Full at http://cheapmotelsandahotplate.org/2012/09/21/my-mothers-auction/

"Five weeks after my mother died, we had an auction to sell her worldly goods. I wanted to give everything away, but my attorney said that, as executor, I had a legal obligation to my brothers and sisters to try to put as much money into the estate’s bank account as possible. We gave her clothing to the local St. Vincent de Paul thrift store, but to appease my contentious siblings, we decided to call an auctioneer and see if it would be worth it to sell everything else. He and his wife came to the house one evening, and, after they surveyed my mother’s belongings and concluded that a sale would yield a net gain, we agreed to use their services. My brothers and sisters were hounding me to agree to put the house up for sale immediately; one of my brothers said that it was time to give the rug a good shaking out and move on. They even badgered us, without success, to pay rent and utilities while we were tying up my mother’s affairs. So when the auctioneers promised to empty the house completely, allowing Karen and me to leave, this sealed the deal.

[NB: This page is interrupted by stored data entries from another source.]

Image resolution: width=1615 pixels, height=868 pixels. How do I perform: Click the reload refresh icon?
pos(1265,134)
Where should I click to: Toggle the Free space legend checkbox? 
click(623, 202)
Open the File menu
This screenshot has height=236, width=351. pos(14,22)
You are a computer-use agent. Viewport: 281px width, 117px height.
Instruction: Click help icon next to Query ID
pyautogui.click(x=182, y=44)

My mother lived in her home for sixty-two years, and when she was killed by a mail truck at age eighty-seven, she left the house full of things. The maple kitchen table, stove, refrigerator, the sharp-edged metal cabinet you bumped into every time you entered from the narrow hallway, itself cluttered with hamper, wooden stand, hall tree, screen, and wall telephone. The dated, heavy dining room table, china cupboard, sideboard, and chairs, with an old padded rocker in the corner. In the living room more chairs, couch, mirror, book case, television, TV stand, coffee table, knick knacks on a wall shelf. There was a mahogany bedroom set my parents purchased when they bought the house: two dressers, night stand, mirrored dressing table, kidney desk, more chairs. Two small bedrooms upstairs, my old room with the mahogany twin beds, another across the hall where my sisters slept. Mom’s clothes folded neatly in drawers, coats hung in closets, shoes in place on a shoe tree. Framed pictures, tupperware, dishes, pots and pans, bowls, baking equipment. Cellar with washing machine and dryer, metal storage shelving, upright freezer, dad’s old Navy trunk, foodstuffs, things stored in boxes. A garage full of junk rounded out the picture.

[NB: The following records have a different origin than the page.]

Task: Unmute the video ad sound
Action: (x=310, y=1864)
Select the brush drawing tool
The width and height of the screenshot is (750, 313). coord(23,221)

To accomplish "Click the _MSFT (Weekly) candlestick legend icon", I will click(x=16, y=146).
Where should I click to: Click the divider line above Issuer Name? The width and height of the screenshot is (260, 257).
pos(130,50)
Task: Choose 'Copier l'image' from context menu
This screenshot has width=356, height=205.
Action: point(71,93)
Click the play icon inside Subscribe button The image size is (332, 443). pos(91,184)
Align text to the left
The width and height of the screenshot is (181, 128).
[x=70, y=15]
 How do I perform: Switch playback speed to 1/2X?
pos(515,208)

Before the auction, I sometimes woke in the middle of the night and went downstairs. I’d walk around and look at my mother’s possessions. I wondered if that old bedroom set gave her comfort. Did she look every night at the framed pictures of her children when they were kids? Did she have a favorite pair of shoes, coat, sweater, piece of jewelry? Did she look at her knick knacks and get pleasure or think that it was nice that her brother-in-law and his wife gave her the dining room furniture? Did she have a special pan or pot or candy dish? I broke down in tears when I looked at the ancient and uncomfortable chair she sat in while she read a book or looked outside. What did she feel as she watched her tiny part of the world pass by through the picture window?" . . .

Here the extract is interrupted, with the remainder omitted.